TEXT EXCERPT.
Missouri's offense recorded season lows in points and yards in a 29-7 loss at Kentucky. (USA Today)

After the game, Odom essentially said his decision to call the second timeout was borne out of desperation to jump start the offense.

“I wanted to give an effort there to try and go get some points, and obviously looking back now, shouldn’t have taken it, right? But in the moment of when we took the timeout, I felt like we had an opportunity there before half to try to get a little bit of momentum. … I was trying to do everything that we could with the possessions we had and trying to find a way to move the ball. Obviously it didn’t work out.”

Durant put the blame for the disastrous result on his own shoulders.

“That was all on me,” Durant said. “I take pride in not letting nobody get to the quarterback, and I did a shitty job with that play, and I cost us seven points.”’

The final drive of the first half was the low point for the Missouri offense, but certainly not the only time the Tigers struggled. Missouri entered last week’s game at Vanderbilt having scored 30 points in 11 consecutive games. Last week, the Tigers mustered just 14, along with a season-low 297 total yards.

Saturday saw new low-water marks. Missouri’s 289 yards of offense were the fewest in a game since last season’s 15-14 loss at Kentucky, 364 days ago. Odom, who has yet to beat the Wildcats in his four years as Missouri’s head coach, appeared at a loss for explanation of the offensive struggles in his postgame interview other than to point out that the Tigers didn’t do much of anything well, outside of one play. A quarter of the team’s yardage and all seven points came on a 73-yard screen pass to Tyler Badie.

“Weren’t very good in in the pass game and then didn’t do enough in the run game to get anything going offensively,” Odom said. “That’s really disappointing, in a lot of ways, back to back weeks on not having the opportunity to drive the football or find ways to get a first down.”

WORK TO DO.
(1) According to the Missouri–Kentucky game report, how many yards of offense did Missouri gain in the loss at Kentucky?
(2) Based on the Missouri–Kentucky game report, explain why Odom called the second timeout before halftime.
(3) Transcribe the part of the Missouri–Kentucky game report that opens with the words containing "After the game, Odom" and closes with "his own shoulders.".

GIVEN MATERIAL.
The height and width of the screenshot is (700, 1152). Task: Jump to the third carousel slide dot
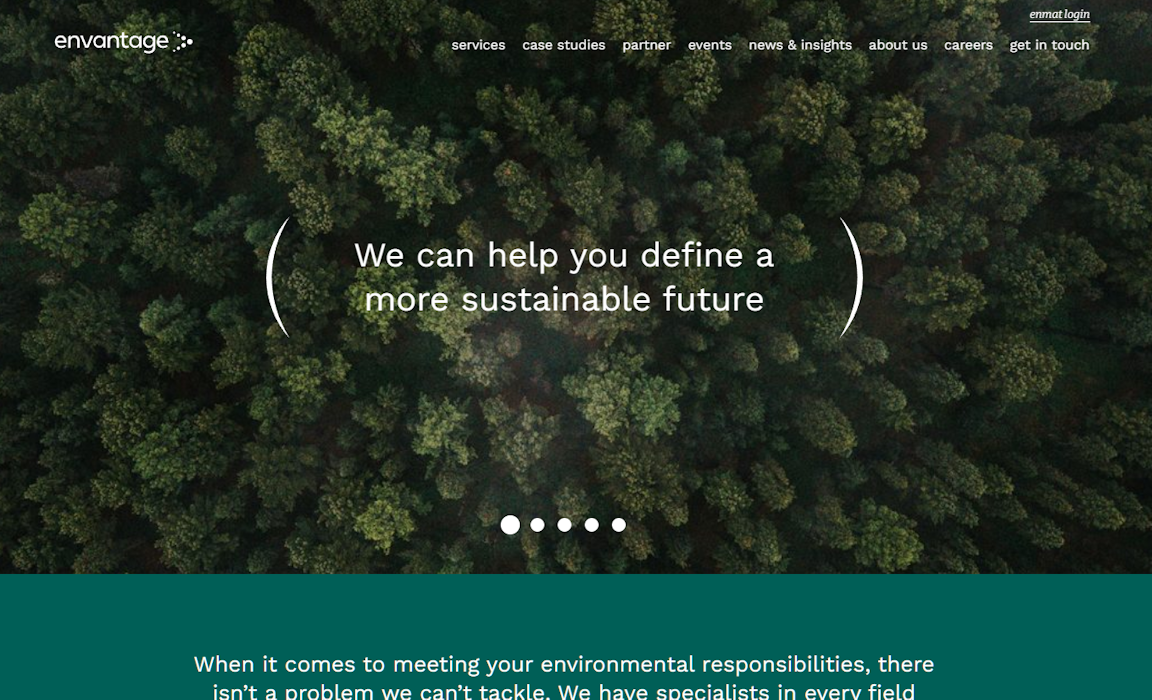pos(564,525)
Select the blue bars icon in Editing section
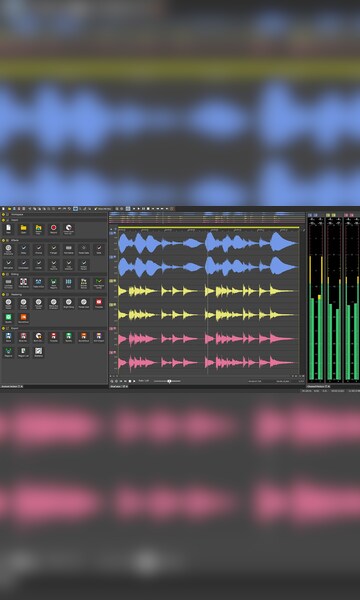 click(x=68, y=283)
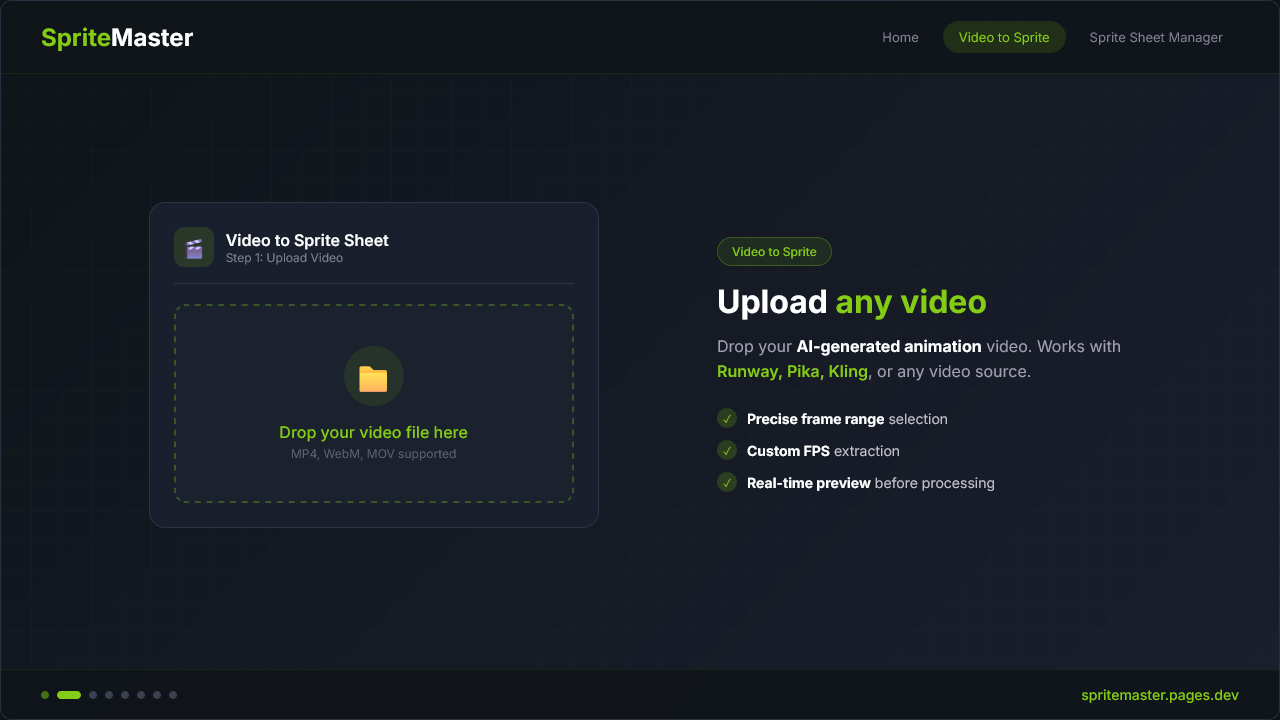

ANSWERS PROVIDED.
(1) 289 yards.

(2) Odom called it out of desperation to jump-start the offense. He felt there was an opportunity before the half to go get some points and build a little momentum, and he was trying to do everything he could with the possessions available to move the ball.

(3)
After the game, Odom essentially said his decision to call the second timeout was borne out of desperation to jump start the offense.

“I wanted to give an effort there to try and go get some points, and obviously looking back now, shouldn’t have taken it, right? But in the moment of when we took the timeout, I felt like we had an opportunity there before half to try to get a little bit of momentum. … I was trying to do everything that we could with the possessions we had and trying to find a way to move the ball. Obviously it didn’t work out.”

Durant put the blame for the disastrous result on his own shoulders.